この事態に対して、ドイツ兵たちは最善を尽くして戦ったが、上層司令部は「万事平穏」「上陸などはありはしない」と判断し、ロンメルに連絡すらしなかった。

 6月6日の早朝、約5000隻のさまざまな種類の船がノルマンディーの海岸の沖合に停泊していた。

 兵士の一人は祈った。

 「神よ、ご承知と思いますが、私はこれから恐ろしく忙しくなります。私はあなたを忘れるかもしれませんが、神よ、あなたは私をお忘れになってはいけません」

 午前5時半、すでに第一波は海岸に接近しつつあった。海は荒れており、大半の兵士が船酔いに苦しんでいた。

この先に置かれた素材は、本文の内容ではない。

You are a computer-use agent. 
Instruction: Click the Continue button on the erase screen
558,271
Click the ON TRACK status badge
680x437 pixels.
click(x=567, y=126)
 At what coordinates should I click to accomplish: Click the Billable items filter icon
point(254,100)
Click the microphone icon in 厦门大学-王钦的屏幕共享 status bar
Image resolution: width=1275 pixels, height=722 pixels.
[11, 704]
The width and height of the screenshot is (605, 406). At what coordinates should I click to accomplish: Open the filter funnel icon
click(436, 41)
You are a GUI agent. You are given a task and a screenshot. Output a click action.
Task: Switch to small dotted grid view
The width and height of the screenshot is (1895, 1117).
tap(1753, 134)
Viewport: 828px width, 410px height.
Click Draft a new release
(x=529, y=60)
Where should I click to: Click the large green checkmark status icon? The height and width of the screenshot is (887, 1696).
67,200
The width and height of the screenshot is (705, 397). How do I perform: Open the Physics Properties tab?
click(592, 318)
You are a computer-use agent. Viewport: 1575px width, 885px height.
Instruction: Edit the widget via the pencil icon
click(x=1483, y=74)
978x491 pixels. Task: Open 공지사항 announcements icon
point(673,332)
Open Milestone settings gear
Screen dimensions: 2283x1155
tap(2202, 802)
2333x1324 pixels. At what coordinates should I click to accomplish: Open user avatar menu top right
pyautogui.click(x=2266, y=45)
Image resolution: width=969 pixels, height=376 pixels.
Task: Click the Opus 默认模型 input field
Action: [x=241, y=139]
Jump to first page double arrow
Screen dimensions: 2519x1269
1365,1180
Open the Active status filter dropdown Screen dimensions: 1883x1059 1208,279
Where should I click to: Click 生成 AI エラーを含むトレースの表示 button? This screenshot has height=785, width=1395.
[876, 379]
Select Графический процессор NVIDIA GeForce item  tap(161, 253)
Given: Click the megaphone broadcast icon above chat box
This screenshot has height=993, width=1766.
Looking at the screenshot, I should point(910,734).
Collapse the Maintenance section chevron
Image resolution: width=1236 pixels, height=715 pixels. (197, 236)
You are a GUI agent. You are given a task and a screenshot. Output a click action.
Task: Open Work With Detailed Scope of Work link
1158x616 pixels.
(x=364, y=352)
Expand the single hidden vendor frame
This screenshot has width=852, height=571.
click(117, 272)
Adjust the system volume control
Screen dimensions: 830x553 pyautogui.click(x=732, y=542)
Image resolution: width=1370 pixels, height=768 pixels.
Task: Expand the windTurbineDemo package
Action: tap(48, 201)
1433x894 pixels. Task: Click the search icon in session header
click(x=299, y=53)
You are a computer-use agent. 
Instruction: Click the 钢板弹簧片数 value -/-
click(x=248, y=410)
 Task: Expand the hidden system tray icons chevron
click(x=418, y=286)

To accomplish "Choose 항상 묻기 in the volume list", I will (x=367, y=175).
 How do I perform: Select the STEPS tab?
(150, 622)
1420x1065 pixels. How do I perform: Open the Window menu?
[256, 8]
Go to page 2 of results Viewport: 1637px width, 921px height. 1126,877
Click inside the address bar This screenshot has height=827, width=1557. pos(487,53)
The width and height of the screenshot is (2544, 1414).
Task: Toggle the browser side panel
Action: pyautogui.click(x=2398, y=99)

 戦艦、巡洋艦の艦砲射撃が始まり、爆撃が敢行された。だが、雲に視界を遮られた329機の爆撃機は、自軍を爆撃することを恐れて、海岸線のドイツ軍要塞から5キロも離れた内陸部に1万3000発の爆弾を降らしていた。

 ロンメルの作戦は功を奏した。上陸用舟艇の何隻かは障害物に沈没させられ、機雷に接触した平底揚陸船からは一台の戦車が「30メートル以上も高く空中に舞い上がって、ゆっくり水に落ちて姿を」消していった。

 多くの舟艇の中で兵士たちは武器に執着していた。特に弾薬に。こっそりとまぎれこんで弾薬を持っていなかった兵は懇願してやっとのことで八人の兵士たちから一発づつの実弾を分けてもらえた。

 オマハ海岸では、上陸部隊を支援するはずだった水陸両用戦車の半数が沈み、要塞からの銃撃、砲撃によって何百人もの死者を出すこととなった。あれほどの艦砲射撃にもかかわらず、ドイツ軍の要塞の攻撃力は旺盛であった。

 「オマハの海岸線では、舟艇が船首の扉をおろすと、それが敵砲火の再燃の合図となるかのようだった」と著者は記しているが、スピルバーグの「プライベート・ライアン」を観た私はあの恐ろしいシーンを想起した。舟艇の船首部分には、分厚い鋼鉄が使用されているのだが、そこに、機関銃弾が音を立てて当たってきている。舟艇の船首部分の鋼鉄の壁は、上陸が敢行される場合には、海岸線に向かって下ろされる。つまり、最前線にいる兵士は、突然機銃掃射にさらされるという運命が待っているということになる。兵士たちはハチの巣になり、死体の山が築かれていく・・・。

 障害物にひっかかった舟艇に乗っている兵たちは海岸まで何とか到達せねばならなかった。重い装備のために溺死するものも続出する。

 しかし、障害物を取り除こうと奮闘した工兵たちの損害はこんなものではなかった。爆薬を装着したのを狙いすまされて臼砲射撃を受け、狙撃兵に狙われて、工兵の半数がその日の終わりまでに戦死していた。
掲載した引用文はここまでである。